- [TEXT SEGMENT]
____________
The Facts are the Facts. It's Not Economics, It's Union Busting!
As the events unfold in Wisconsin, the truth is emerging concerning the motivation behind Governor Walker's move to repeal collective bargaining for unionized public sector employees. Balancing the budget is the excuse to justify union busting. Jeffrey H. Keefe, Associate Professor of Labor and Employment Relations at the School of Management and Labor Relations, Rutgers University, released a study (February, 2011) using sound comparative methodologies to answer the question, "Are Wisconsin Public Employees Over-Compensated?" The result of the study showed that local and state employees are under-compensated. Comparisons were made considering education, experience, hours of work, organizational size and a number of other factors, showing that state and local employees receive less in compensation (benefits & wages) than comparable private sector employees. The standard earnings quotation shows the results that full-time state and local employees are under-compensated by 8.2%. Here in our own state, Governor Andrew Cuomo can be seen utilizing similar union busting tactics by mounting public media campaigns that pit small business workers who do not receive employer provided health care or pensions against the unionized public sector workers who do. To compare a small business worker against a public sector worker is an unfair and unrealistic comparison. When you accurately compare benefits, differences between private and public employees' compensation costs shrink as the size of the private organization increases. As Keefe's study indicates, the public sector worker is making less than the similar placed worker in private industry.
____________
- [DATA PROVIDED]

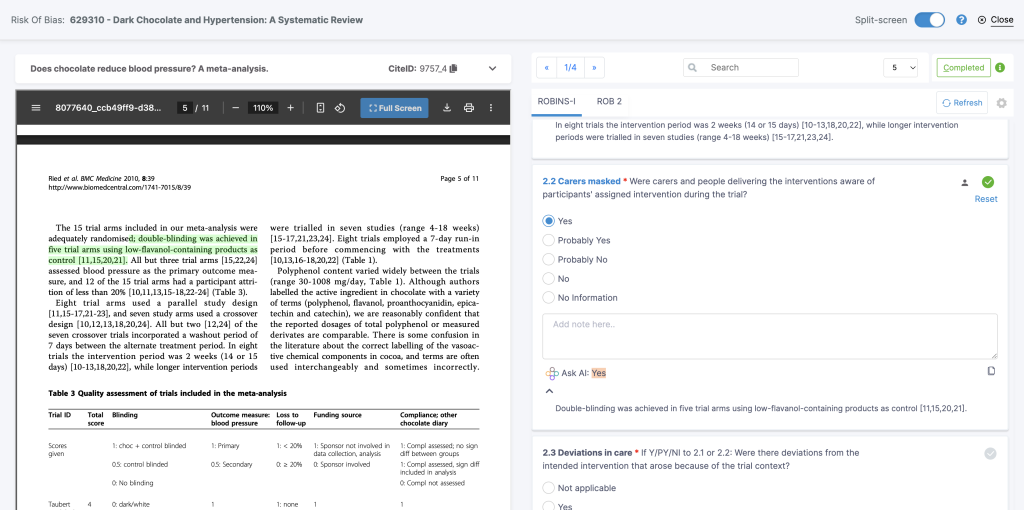Copy the Ask AI answer text
Screen dimensions: 1024x510
click(991, 371)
____________
Return the whole piece on union busting and Wisconsin public employee pay above, word for word and unchanged.

- [TASK OUTPUT]
The Facts are the Facts. It's Not Economics, It's Union Busting!
As the events unfold in Wisconsin, the truth is emerging concerning the motivation behind Governor Walker's move to repeal collective bargaining for unionized public sector employees. Balancing the budget is the excuse to justify union busting. Jeffrey H. Keefe, Associate Professor of Labor and Employment Relations at the School of Management and Labor Relations, Rutgers University, released a study (February, 2011) using sound comparative methodologies to answer the question, "Are Wisconsin Public Employees Over-Compensated?" The result of the study showed that local and state employees are under-compensated. Comparisons were made considering education, experience, hours of work, organizational size and a number of other factors, showing that state and local employees receive less in compensation (benefits & wages) than comparable private sector employees. The standard earnings quotation shows the results that full-time state and local employees are under-compensated by 8.2%. Here in our own state, Governor Andrew Cuomo can be seen utilizing similar union busting tactics by mounting public media campaigns that pit small business workers who do not receive employer provided health care or pensions against the unionized public sector workers who do. To compare a small business worker against a public sector worker is an unfair and unrealistic comparison. When you accurately compare benefits, differences between private and public employees' compensation costs shrink as the size of the private organization increases. As Keefe's study indicates, the public sector worker is making less than the similar placed worker in private industry.